1. Although LED manufacturers' capital expenditures are weak, MOCVD equipment upgrades may add additional revenue streams to equipment suppliers. The revenue from the MOCVD equipment upgrade will range from $200,000 (simple upgrade) to $1.5 million (if the customer reconfigures the equipment and replaces the air chamber).

2. The MOCVD equipment replacement market is unlikely to grow. The LED manufacturer's revenue and the slow growth of terminal market demand will hinder the large-scale expansion of MOCVD equipment replacement. Although some MOCVD equipment suppliers will work with major customers to refurbish used/unpackaged MOCVD equipment, remove damaged parts, upgrade, and provide warranty again, these devices are still not attractive to first- and second-tier LED manufacturers.

3. Gallium nitride (GaN)/SiC (SiC) power electronics will become a growing small application market for MOCVD equipment. STMicroelectronics (STM), Infineon and Analog Devices all purchase MOCVD equipment from AIXTRON and Veeco.

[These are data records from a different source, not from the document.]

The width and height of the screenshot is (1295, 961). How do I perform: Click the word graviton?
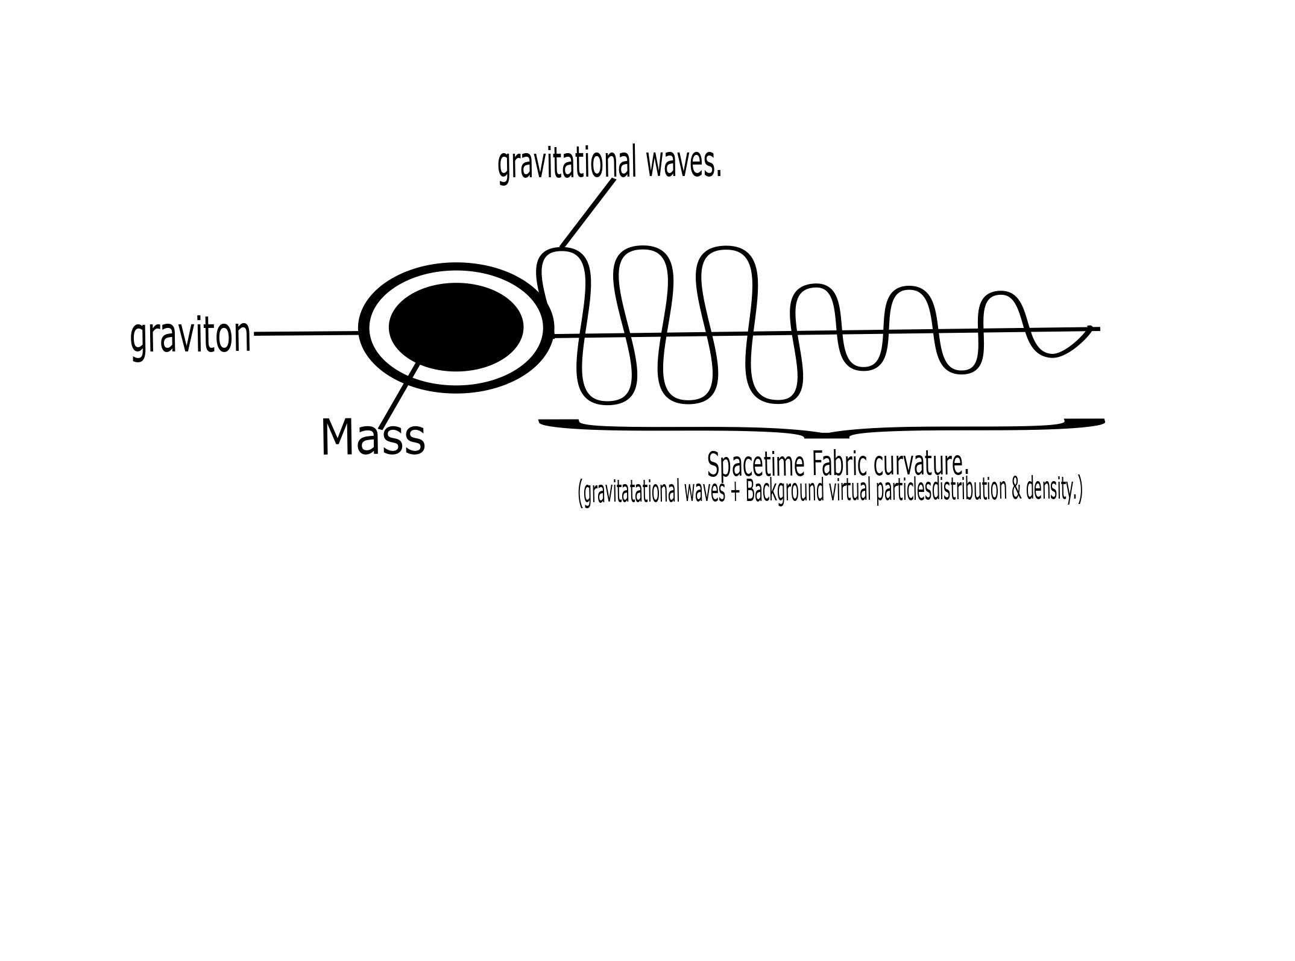(191, 337)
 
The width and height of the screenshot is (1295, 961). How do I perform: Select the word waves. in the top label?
(684, 163)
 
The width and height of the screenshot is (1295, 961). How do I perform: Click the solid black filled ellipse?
(456, 327)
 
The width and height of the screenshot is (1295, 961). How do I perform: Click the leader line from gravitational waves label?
(587, 213)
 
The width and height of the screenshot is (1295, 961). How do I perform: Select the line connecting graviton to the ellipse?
(307, 333)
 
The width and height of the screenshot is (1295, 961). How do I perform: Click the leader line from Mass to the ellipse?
(399, 395)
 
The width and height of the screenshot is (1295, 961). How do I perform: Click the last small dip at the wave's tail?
(1052, 354)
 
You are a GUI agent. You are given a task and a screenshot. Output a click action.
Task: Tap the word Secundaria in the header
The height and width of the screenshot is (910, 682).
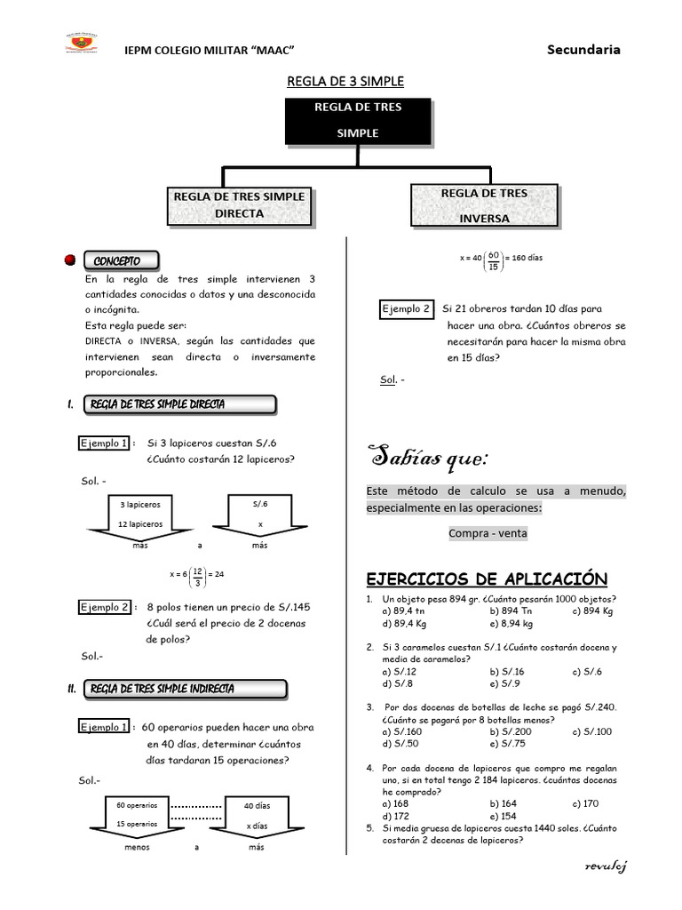[583, 50]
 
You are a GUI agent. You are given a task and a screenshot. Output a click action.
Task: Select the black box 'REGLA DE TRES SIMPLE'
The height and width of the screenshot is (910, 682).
[358, 121]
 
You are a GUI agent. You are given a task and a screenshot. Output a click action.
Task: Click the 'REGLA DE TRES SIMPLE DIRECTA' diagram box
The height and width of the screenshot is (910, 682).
[239, 205]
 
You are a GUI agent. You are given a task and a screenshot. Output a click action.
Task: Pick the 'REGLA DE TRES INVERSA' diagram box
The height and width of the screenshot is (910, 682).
[484, 205]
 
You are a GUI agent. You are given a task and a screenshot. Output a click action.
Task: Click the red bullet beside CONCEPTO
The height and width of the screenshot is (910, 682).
[70, 261]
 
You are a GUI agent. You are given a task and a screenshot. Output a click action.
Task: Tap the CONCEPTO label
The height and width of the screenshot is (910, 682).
[123, 261]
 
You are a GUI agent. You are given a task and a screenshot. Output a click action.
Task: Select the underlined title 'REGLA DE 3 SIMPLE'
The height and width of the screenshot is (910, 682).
[345, 82]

4. Although Applied Materials (Applied Materials' MOCVD customers include Samsung, Silan Micro, Toshiba, TSMC, Micron, and IMEC) and some Chinese manufacturers have also joined the market, the main supplier of MOCVD equipment is AIXTRON and Veeco. Both occupy 90% of the MOCVD market and will benefit from MOCVD equipment updates.

5. Although Barclays believes that Applied Materials can no longer acquire any large LED equipment suppliers because it acquired semiconductor equipment company VSEA in 2011, there are still opportunities for merger between LED equipment manufacturers.

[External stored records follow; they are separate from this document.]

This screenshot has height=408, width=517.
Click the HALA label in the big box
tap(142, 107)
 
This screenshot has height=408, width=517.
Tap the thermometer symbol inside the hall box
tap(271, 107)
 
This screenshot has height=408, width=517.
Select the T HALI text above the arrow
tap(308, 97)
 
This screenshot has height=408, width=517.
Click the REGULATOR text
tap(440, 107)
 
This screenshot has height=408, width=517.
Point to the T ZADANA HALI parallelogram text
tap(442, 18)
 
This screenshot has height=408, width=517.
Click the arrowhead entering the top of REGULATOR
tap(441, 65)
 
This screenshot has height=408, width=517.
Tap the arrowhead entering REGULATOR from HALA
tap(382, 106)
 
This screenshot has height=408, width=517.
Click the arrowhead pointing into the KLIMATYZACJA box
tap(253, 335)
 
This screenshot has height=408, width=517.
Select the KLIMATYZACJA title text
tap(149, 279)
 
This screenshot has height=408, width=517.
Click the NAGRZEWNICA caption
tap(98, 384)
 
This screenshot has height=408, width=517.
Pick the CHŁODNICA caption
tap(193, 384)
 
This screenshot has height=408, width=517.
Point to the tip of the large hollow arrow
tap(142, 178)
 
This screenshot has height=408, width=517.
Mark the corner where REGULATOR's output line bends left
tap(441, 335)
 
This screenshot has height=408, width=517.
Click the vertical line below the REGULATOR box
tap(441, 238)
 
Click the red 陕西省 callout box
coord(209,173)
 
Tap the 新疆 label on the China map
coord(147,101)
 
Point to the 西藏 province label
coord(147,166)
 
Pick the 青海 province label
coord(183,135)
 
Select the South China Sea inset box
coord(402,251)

6. The United States and Europe will implement the incandescent light ban, but given the existing incandescent lamp inventory, this move is unlikely to drive the LED market demand in 2012. The LED lights will really begin to pop in Japan.

7. The drop in the price of LED components/lamps will make the payback period of non-residential projects more optimistic. Barclays estimates that the average selling price of LED chips/components in 2011 will fall by 30-40%.

8. Although the government may provide various subsidies, the demand for LED in the Chinese market may decline along with the entire market. There is currently no indication that the central government’s 8 billion yuan subsidy has already begun to be deployed.

9. The market penetration of LED lighting will steadily increase. As a result of the average selling price pressure, the related revenue growth of LED component suppliers will slow down.

10. China will continue to lag behind in LED manufacturing quality; South Korea will make even more significant progress. The quality of LED products from Chinese manufacturers has been lagging behind that of first-tier LED manufacturers for many years. Barclays pointed out that the quality of Korean LED suppliers such as Samsung, Seoul Semiconductor and LG Innotek has been improving. Samsung and LG may become major threats to traditional first-tier LED manufacturers such as Cree, Osram, Nichia and Lumileds.